In most locations, the Iowa caucuses will start at 7 p.m. Central sharp. Although an exact time when the results will be announced isn’t known, Brookings estimated it will be around 11 p.m. Eastern on February 3 or 10 p.m. Central. NPR noted that the caucuses are actually expected to just last an hour, with some ending at 8 p.m. Central (9 p.m. Eastern.)

When the caucuses close, we’ll get three official numbers from the IDP:

  • The results of the first vote (first Presidential Preference)
  • The results of the second and final vote (second Presidential Preference)
  • And the “State Delegate Equivalency” (SDE)

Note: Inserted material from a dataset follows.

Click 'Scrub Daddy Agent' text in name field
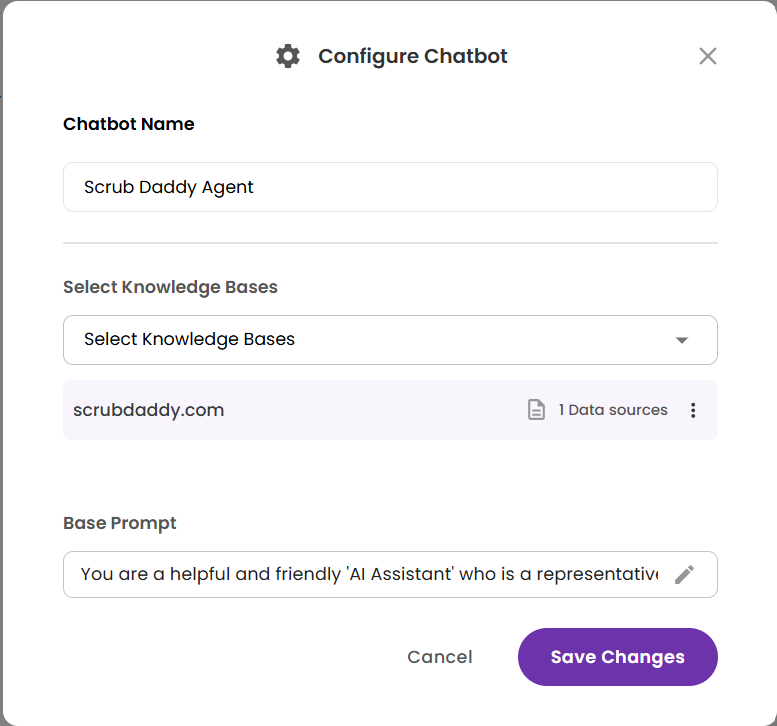777x726 pixels. coord(169,187)
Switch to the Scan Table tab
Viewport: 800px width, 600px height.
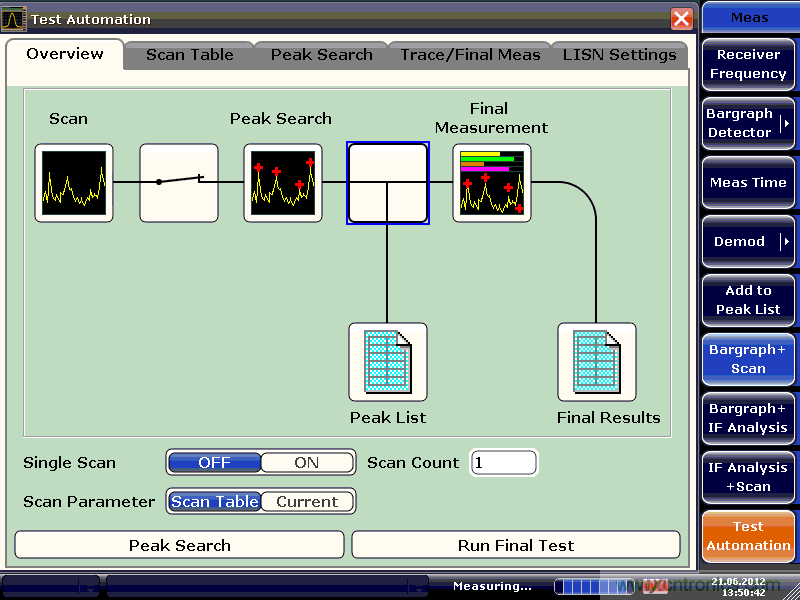[190, 55]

In the Iowa caucus, when it’s time to cast the Presidential Preference Vote in each precinct, people stand in a section of the room that has been designated for their preferred candidate. If a candidate’s voters represent at least 15 percent of the people voting overall (sometimes a higher percentage if the precinct is smaller), then that candidate is “viable” and people in that group must fill out a Presidential Preference Card. Then they’re free to leave. If someone’s candidate is viable in the first round, they cannot vote in the second round, according to the Iowa Democratic Party. This turnout is referred to as the first presidential preference vote.

The Frontrunners in the Polls

Recent Iowa polls have given some strong frontrunners for today’s caucuses, according to 538. A Monmouth University poll for January 23-27 gave first place to Joe Biden at 29%, followed by Bernie Sanders at 25%, Pete Buttigieg at 20%, and Elizabeth Warren at 19%. Meanwhile, another Monmouth University poll handed a first place tie to Joe Biden and Bernie Sanders at 22%.

A Civiqs poll for January 23-27 in Iowa gave Sanders the win at 24%, followed by Warren at 19%, Buttigieg at 17%, and Biden at 15%. Amy Klobuchar hit the double digits here at 11%, followed by Andrew Yang at 5%. A Morningside poll for January 17-23 put Biden in first at 19%, followed by Buttigieg at 18%, Sanders at 15%, Warren at 15%, and Klobuchar at 12%. Tom Steyer came next with 6%.

A Change Research poll for Iowa January 22-26 placed Sanders in first at 30%, followed by Buttigieg at 23%, Biden at 22%, and Warren at 20%. Judging by how differently all these polls fall, today’s caucus is anyone’s to win. The strongest frontrunners have consistently been Biden, Sanders, Warren, and Buttigieg.

Sanders was the winner in a poll that did not end up being officially released because of concerns that one person was left off.

This was going to be the last poll of the race, where Sanders came in at 22 percent, Warren at 18 percent, Buttigieg at 16 percent, and Biden at 13 percent.